Trump has been vocal about his plans for the economy in the run up to his inauguration, and US financial markets have basked in the pro-business change in policy that is expected once the new President takes office. However, the focus post the inauguration will be how fast policies can be implemented, and whether Trump can deliver on all of his promises.
There are already some doubts starting to creep in, and in recent weeks US stock markets have pushed the pause button and traded sideways. The table below shows Trump’s promises and their market reaction:
Source: City Index analysts
As you can see, there is a lot of bullish expectations around Trump’s policies, however, there are also some major road-blocks to his vision to Make America Great Again (MAGA). The table below lists some of those challenges:
Source: City Index Analysts
Trumpenomics’ threat to US growth
The biggest problem with ‘Trumpenomics’ is that fiscal expansion coupled with protectionism tend to boost growth and employment when the unemployment level is high, however, the US is experiencing a very high level of employment at the moment, so these policies could actually hinder Trump’s hopes of doubling the growth rate during his term in office.

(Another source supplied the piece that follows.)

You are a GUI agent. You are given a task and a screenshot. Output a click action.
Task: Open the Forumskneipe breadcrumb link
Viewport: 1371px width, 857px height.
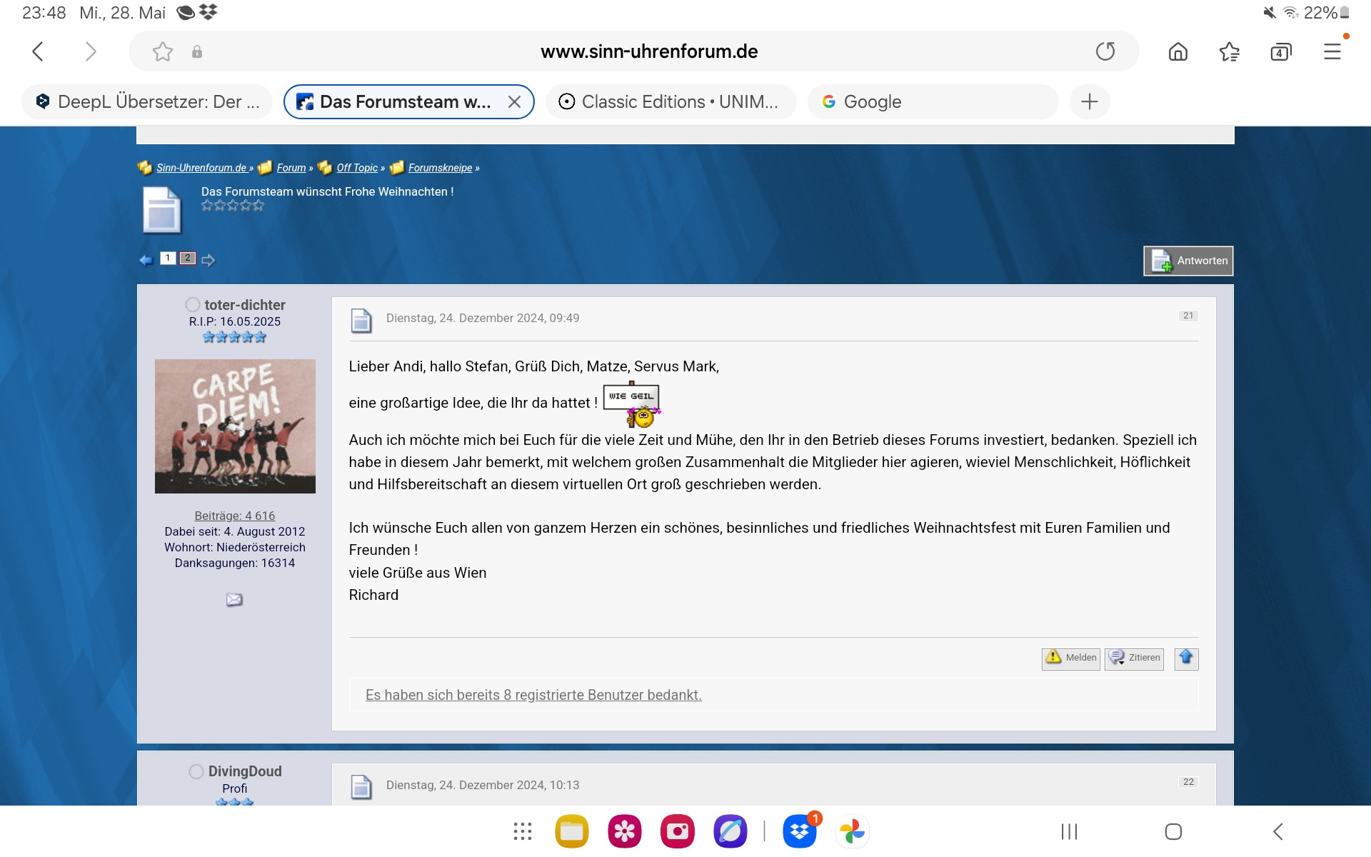pos(440,168)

For example, a large fiscal stimulus programme when employment levels are high does not boost production, but instead tends to increase inflation pressures. Likewise, any protectionist policies like increased tariffs on certain imports could also push up price pressures as household purchasing power remains strong.
Trump’s economic policies actually increase the risk of higher interest rates over the next four years, as the Federal Reserve tries to neutralise looser fiscal policy with tighter monetary policy. Thus, Trumpenomics could lead to a cyclical downturn in the medium term.
MAVA: Making America Volatile Again
There are two main risk factors from Trump’s Presidency, in our view. The first is a sell-off in the short-term once Trump moves into the White House. Much of the ‘good’ news for financial markets has already been priced in since November, thus, risk could get sold-off in a traditional buy the rumour, sell the fact trade.
A larger concern for traders could be the potential for increased levels of financial market volatility under Trump, as the market waits to see if and when his policies are enacted. Other risks for higher levels of volatility going forward include the President continuing to undermine certain corporations via Tweet, Boeing, healthcare and defence companies have all come under criticism from Trump in 140 characters. The US dollar also came under pressure recently, after Trump commented on the negative impact of a strong dollar.
US financial stocks, which have rallied sharply since Trump won last year’s election, have seen a wave of selling interest in the last week as investors take profit ahead of Trump taking office. The risk for financial stocks is that the President won’t be able to reduce financial market regulation, like he promised, leading to a deeper decline. Other sectors, including infrastructure are also at risk if Congress does not enact Trump’s promised fiscal stimulus programme.
Overall, the markets have been willing to give Trump the benefit of the doubt in the last two and a half months’. Now that reality hits, profit-taking could be the order of the day.